Stop Being a Technophobe

The latest protests from users I see boils down to this: XQD and CFexpress cards are too expensive. 

Well, when compared to ten-year old SD cards, sure. 

But a new 128GB Sony Tough UHS-II SD card is US$210, while a new Sony 128GB Sony Tough CFexpress card is US$220. Not exactly a big difference in price. Next, look at the maximum speeds. The CFexpress is 1480MB/s write speed, the SD is 299MB/s write speed. Read speeds are actually even wider apart, and that would make a big difference in ingest speed if you're using the right card reader (which isn't, ironically, Sony's; the Atech TX-1CXQ [advertiser link] would be faster, as it runs on Thunderbolt 3; of course, you'd need a computer that uses Thunderbolt 3, such as those MacBook Pros that everyone says have terrible ports ;~).

The arguments about card costs are basically technophobic. The people making them are perfectly satisfied with slow writes, slow ingests, and poor buffer performance, perhaps because they bought a lower end camera in the first place that writes slowly and has only a modest buffer. They're okay with that, apparently. Unfortunately, the market to sell such cameras has shrunk so fast that it's not likely that the camera makers want to really be in that market anymore.

I'll admit I'm a technophile: I want camera companies to be at the forefront of technology because I know that there are benefits for doing so. That said, I still have to ding Nikon—the company that took the primary risk with XQD and is now poised best to utilize CFexpress—for not putting state-of-the-art card slots in their cameras. Even the fast D5 maxes out below what a current XQD card can actually do these days. 

The SD standards group is trying keep up with the CF standards group (which started in CompactFlash but migrated to CFast, XQD, and now CFexpress). The SD group has a proposed update to SD—SDexpress—that gets them to older XQD speeds (mainly because they limit the PCIe bus to one lane), but won't keep up with where CFexpress is going (four lanes). Moreover, if your present or future camera doesn't support the SDexpress standard, that new card will fall all the way back to UHS-I speeds. Yikes. 

To my knowledge, no camera maker has committed to SDexpress. Quite a few are now on the CFexpress bandwagon, though (Canon, Nikon, Panasonic, and Sony). This is, in my opinion, the correct choice, particularly since CFexpress has three physical card sizes defined, of which the XQD-like one is the middle size (Type B). Type A is more like the SD size and more likely than SDexpress to get design wins because it means engineers are creating to one standard, not two. 

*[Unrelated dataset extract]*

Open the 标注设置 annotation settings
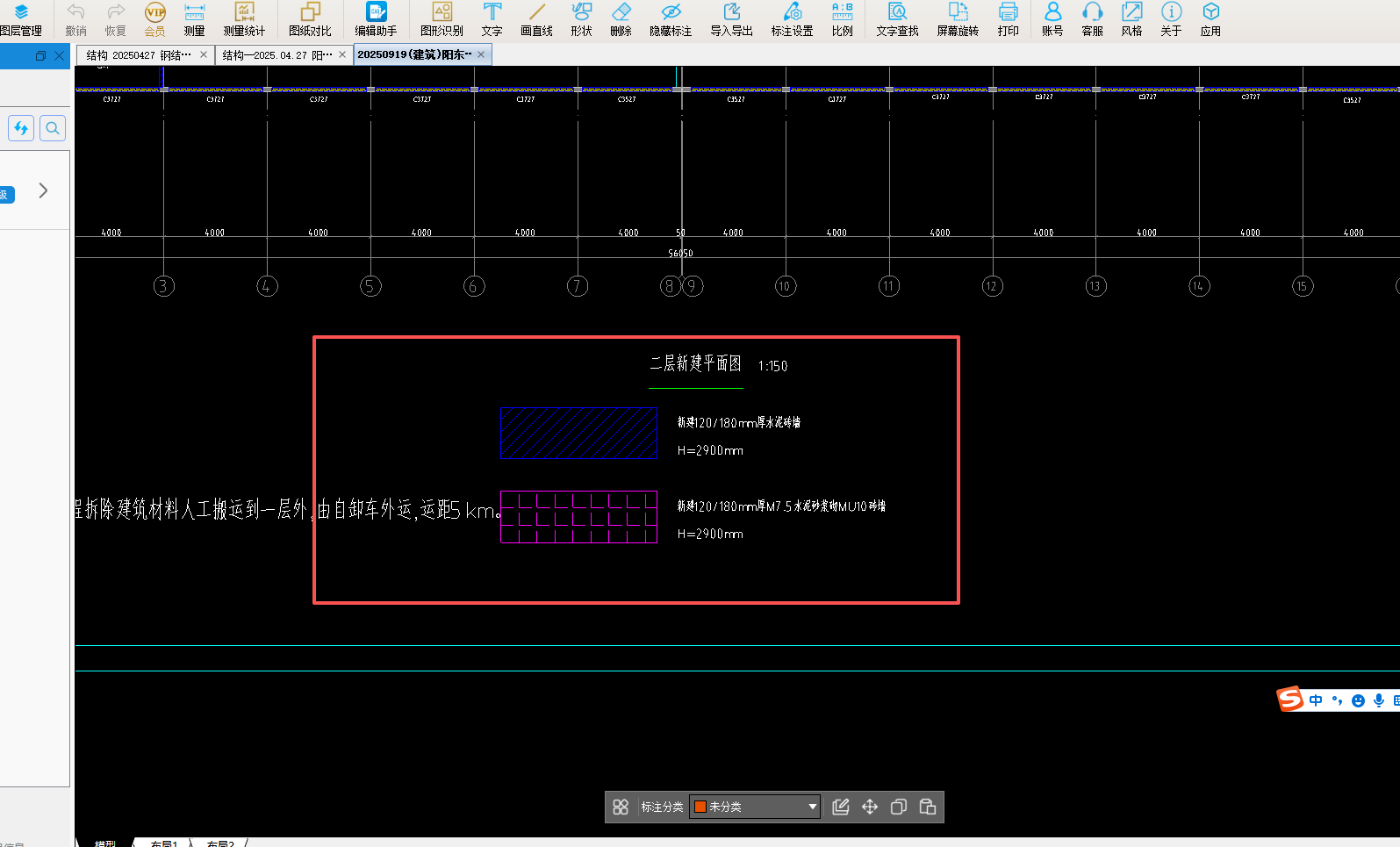(792, 19)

Cameras are already well behind current tech state of the art in so many ways (Wi-Fi capabilities and speeds, serial port speeds, card speeds, to name just a few). If the camera business is going to have a future, it needs to catch up to the 21st century expectations ASAP. 

Heck, maybe cards should only be a "backup" slot. In other words, stick some NVMe SSD into the camera as main memory, and only have the card slot be used for backup, copy, or overflow solutions. But for that to work, you'd need fast Ethernet, Wi-Fi, serial connections, and maybe 5G to get the data off the camera when you're not using a card. See what I mean about cameras not living in modern times?

Please stop complaining about card costs. All that's doing is allowing the camera makers to claim they're doing the right thing by remaining far behind the times with their tech. The accountants at the camera companies are using it as a form of confirmation bias that then forces their engineers to use cheap, outdated parts that just put their cameras further and further behind modern tech standards. Some day in the future (or present ;~) you'll complain that there's nothing really new or useful with the latest camera that's announced and you'll just keep your old one instead of updating. 

If you don't see the problem with that, let me explain it clearly: the fewer reasons camera makers give you to update your camera, the more likely they go out of business.

I want a camera that can keep up with the latest MacBook Pro. That can keep up with my networks, both wired and wireless. That doesn't put arbitrary limits on shooting because it's waiting around for sluggish internal bandwidth to finish its job. 

You should want that kind of camera, too. And if it appears, it's going to have a CFexpress card slot if it uses cards.